「空からたたき、地上から島を奪う」米軍が検討するイラン敗北への“最終シナリオ”
トランプ大統領、大規模攻勢を協議

米国がイランへの軍事攻撃を5日連続で続ける中、戦争終結に向けた大規模攻勢の一環として地上軍投入の検討が再び浮上している。
米メディアは15日(現地時間)、ドナルド・トランプ米大統領が最近、ホワイトハウスの作戦指令室で会議を開き、側近らから地上部隊投入に関する作戦案の報告を受けたと報じた。
米ニュースサイトのアクシオスは複数の関係者の話として、前日に開かれたこの会議でトランプ大統領と側近らが現在ホルムズ海峡周辺に限定している軍事作戦を拡大し、大規模攻勢に踏み切る案について協議したと伝えた。
米紙ウォール・ストリート・ジャーナル(WSJ)もこの大規模攻勢の選択肢として、空爆の強化、地下核施設への攻撃、地上部隊を投入してホルムズ海峡周辺の島々を制圧するという3つの案が検討されていると報じた。
これまで米軍は開戦以降、空爆を中心にイランを攻撃してきた。米軍部隊がイラン領内に入ったのは、3月末にイラン国内へ墜落した戦闘機パイロットの救出作戦が唯一とされる。海兵隊や空挺部隊、強襲揚陸艦をイラン周辺へ展開するなど地上部隊投入を視野に入れた動きはあったものの、実際の投入には至らなかった。
一方で、地上部隊の投入は戦争が全面戦争へと発展することを意味する。
地上部隊が投入される場合、有力な候補地として注目されているのがイランの「急所」とも呼ばれるハールク島だ。ホルムズ海峡の北西約483キロ、イラン本土から約25キロに位置するこの小さな島の石油ターミナルを通じて、イラン産原油の約90%が輸出されている。
トランプ大統領は開戦後、ハールク島を制圧する可能性に何度も言及してきた。戦争中、米軍は同島の軍事施設を空爆したが、トランプ大統領の指示により石油関連施設への攻撃は控えた。国際原油価格の急騰を招くほか、戦後復興にも支障を来す恐れがあるためとみられる。

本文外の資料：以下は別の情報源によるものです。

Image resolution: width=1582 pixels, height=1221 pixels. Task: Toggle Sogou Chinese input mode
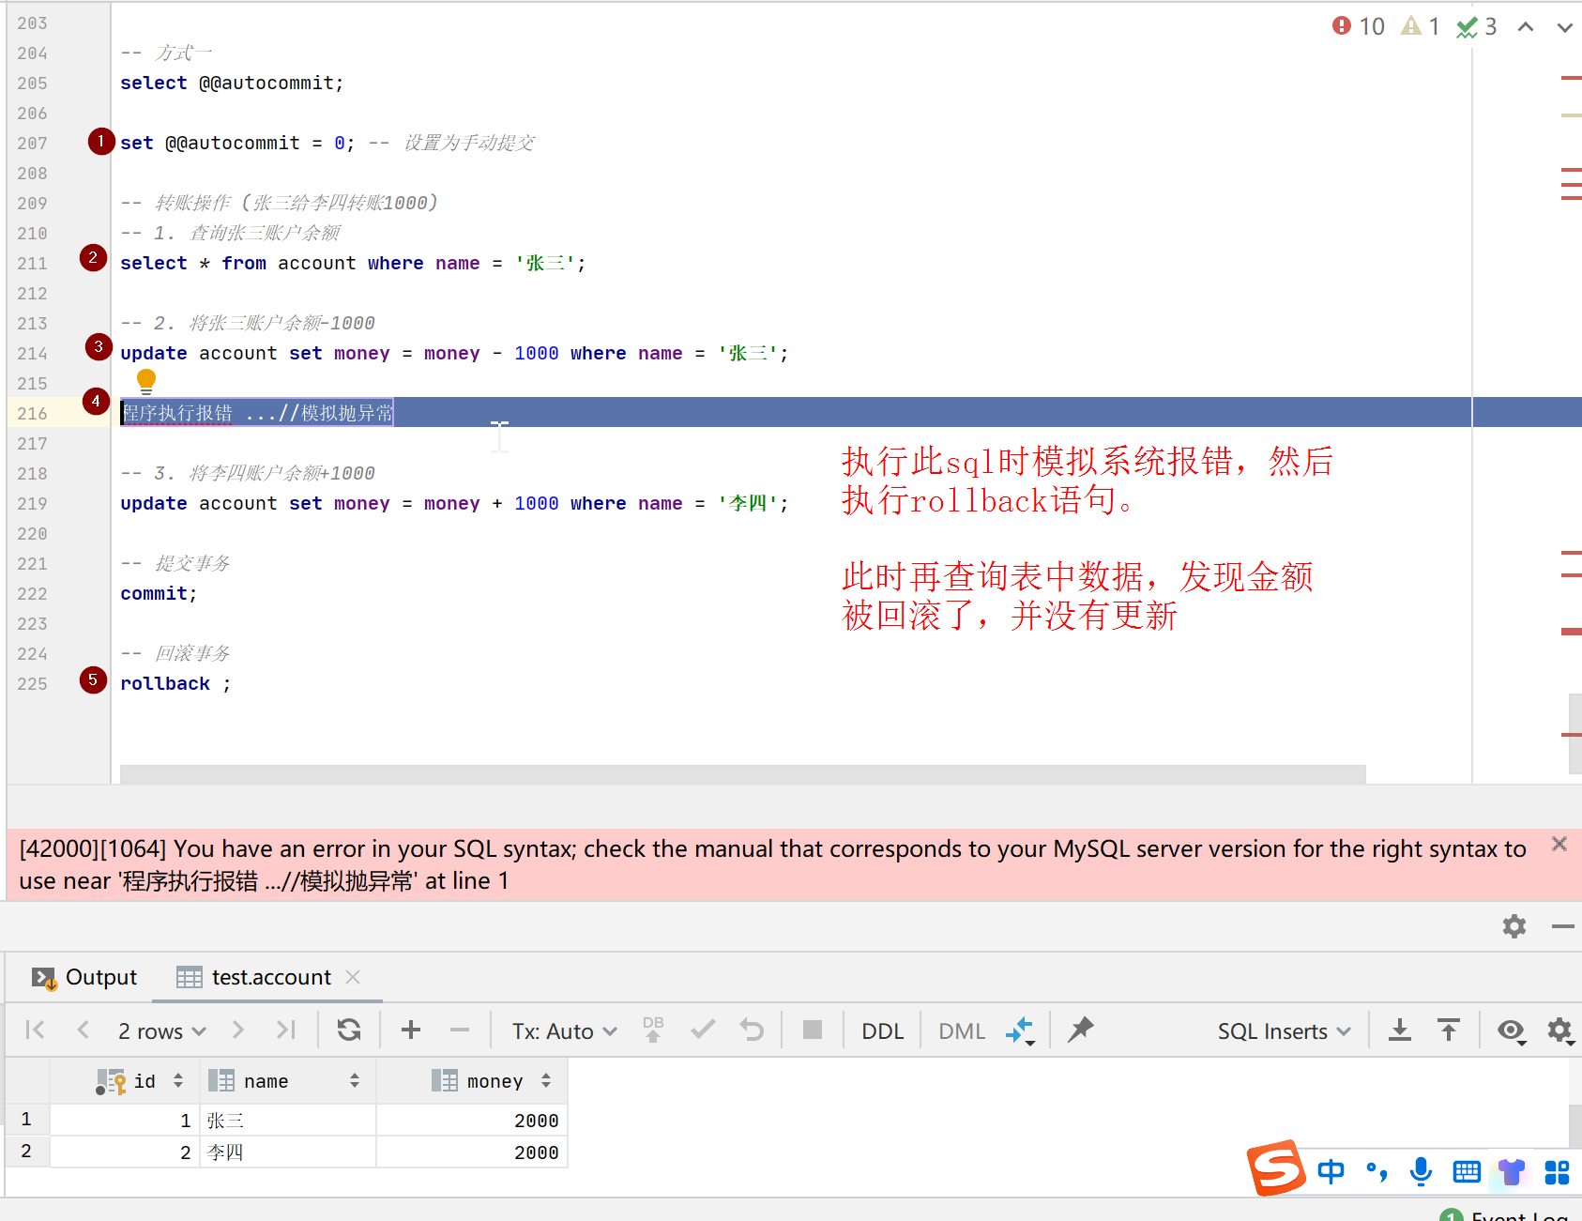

また、ハールク島ではなくアブムーサ島や大トンブ島、小トンブ島など、ホルムズ海峡周辺の戦略拠点を制圧する案も浮上している。米軍がこれらの島を掌握すれば、イランのホルムズ海峡に対する支配力が低下するとの見方がある。
ただし、問題はどの場所であっても地上部隊を投入すれば米国側にも大きな代償が伴う可能性があるという点だ。イラク戦争やアフガニスタン戦争のように、米国内で地上戦への反対世論が一段と強まる恐れがあるほか、作戦の失敗や米兵の死傷者が発生するリスクも否定できない。さらに、イランとの全面戦争に発展すれば、国際原油・金融市場に深刻な影響を及ぼす可能性もある。
一部では、トランプ大統領が戦争再拡大の可能性にまで言及して圧力を強めている背景には、11月の中間選挙を控えた政治的な事情があるとの見方も出ている。戦争の長期化を避けるため、一定のリスクを負ってでも強い圧力をかけ、早期決着を図ろうとしているとの分析だ。
トランプ大統領は同日、ペンシルベニア州での演説で「我々は近くイランを打ち負かす。彼らは間もなく敗北するだろう」と述べ「情勢が落ち着けば、原油価格は(戦争前の水準である)1バレル当たり55ドル(約8,900円)、あるいはそれ以下に下がる可能性もある」と語った。